Full Report
A previously undocumented spyware called 'Batavia' has been targeting large industrial enterprises in Russia in a phishing email campaign that uses contract-related lures. [...]
Analysis Summary
# Threat Actor: Batavia Campaign (Unattributed)
## Attribution & Identity
Threat actor/campaign identified by the proprietary name **'Batavia'**. Attribution information (likely nation-state or specific hacking group) is not specified in the provided context, but the targeting suggests potential espionage motives focused on Russian industrial activity.
## Activity Summary
The 'Batavia' campaign is actively targeting dozens of organizations within Russia using multi-stage Windows spyware. The campaign appears to be an espionage operation given the nature of the targets and the deep data collection capabilities of the deployed malware.
## Tactics, Techniques & Procedures
The attack involves a multi-stage payload deployment mechanism:
- **Initial Stage:** Delivery of the first-stage spyware which communicates with a C2 server.
- **Stage 2 (WebView.exe):** A Delphi-based malware deployed that collects system logs and captures screenshots while displaying a fake contract to the victim for diversion.

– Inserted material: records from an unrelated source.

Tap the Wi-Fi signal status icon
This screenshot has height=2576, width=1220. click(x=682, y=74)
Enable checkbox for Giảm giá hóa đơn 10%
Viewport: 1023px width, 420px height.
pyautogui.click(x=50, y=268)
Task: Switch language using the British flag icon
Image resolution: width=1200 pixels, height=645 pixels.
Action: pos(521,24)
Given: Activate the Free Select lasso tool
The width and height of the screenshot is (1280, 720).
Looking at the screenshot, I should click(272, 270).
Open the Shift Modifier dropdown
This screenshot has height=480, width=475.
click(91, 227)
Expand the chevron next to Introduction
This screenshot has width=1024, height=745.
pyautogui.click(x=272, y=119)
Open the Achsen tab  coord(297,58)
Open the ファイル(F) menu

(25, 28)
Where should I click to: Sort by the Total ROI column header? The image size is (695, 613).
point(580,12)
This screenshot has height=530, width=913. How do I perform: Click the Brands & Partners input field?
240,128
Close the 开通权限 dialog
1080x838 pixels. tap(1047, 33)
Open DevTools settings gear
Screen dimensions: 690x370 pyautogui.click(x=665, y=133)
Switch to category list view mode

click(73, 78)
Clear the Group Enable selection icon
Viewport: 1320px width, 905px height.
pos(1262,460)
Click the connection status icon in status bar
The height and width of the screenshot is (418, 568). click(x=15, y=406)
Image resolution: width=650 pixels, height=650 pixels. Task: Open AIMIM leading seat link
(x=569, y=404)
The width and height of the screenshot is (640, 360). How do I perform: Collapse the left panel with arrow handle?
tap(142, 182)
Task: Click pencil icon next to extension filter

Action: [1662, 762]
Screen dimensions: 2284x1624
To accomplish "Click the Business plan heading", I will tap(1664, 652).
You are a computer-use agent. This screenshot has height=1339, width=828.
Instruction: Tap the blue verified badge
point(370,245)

- **Stage 3 (‘javav.exe’):** A C++ data stealer deployed by the second stage. This payload establishes persistence by adding a startup shortcut to ensure execution upon OS boot.
- **Data Collection:** Extensive file harvesting, including documents, images, presentations, emails, archives, spreadsheets, TXTs, and RTFs.
- **Anti-Redundancy:** Uses a hash of the first 40,000 bytes of each file during exfiltration to avoid uploading redundant data.
- **Potential Stage 4:** Researchers hypothesize a fourth payload, '_windowsmsg.exe_', exists for subsequent attack phases.
## Targeting
- **Sectors:** Implied focus on Russia’s industrial activity (based on researcher speculation regarding motivation).
- **Geography:** Dozens of organizations within **Russia**.
- **Victims:** Dozens of Russian organizations (specific names not provided).
## Tools & Infrastructure
- **Malware families used:**
* First-stage Spyware (unnamed)
* WebView.exe (Second-stage, Delphi-based)
* javav.exe (Third-stage, C++ data stealer)
* \_windowsmsg.exe (Hypothesized fourth-stage payload)
- **Infrastructure (C2, domains, IPs):**
* C2 for first stage: `oblast-ru[.]com`
* C2 for data exfiltration: `ru-exchange[.]com`
## Implications
The campaign's multi-stage nature, coupled with deep data exfiltration capabilities targeting industrial sectors in Russia, suggests a targeted and persistent espionage operation likely aimed at gaining significant intelligence or compromising critical infrastructure functionality over time.
## Mitigations
- Scrutinize network traffic to command and control domains like `oblast-ru[.]com` and `ru-exchange[.]com`.
- Monitor for unusual startup entries, particularly those involving executables like `javav.exe`.
- Implement enhanced behavioral monitoring (EDR) to detect data staging, large-scale document harvesting, and screenshot capture activity, especially when paired with decoy screens (like the fake contract).
- Investigate instances where Delphi-based or C++ custom malware executes post-initial access.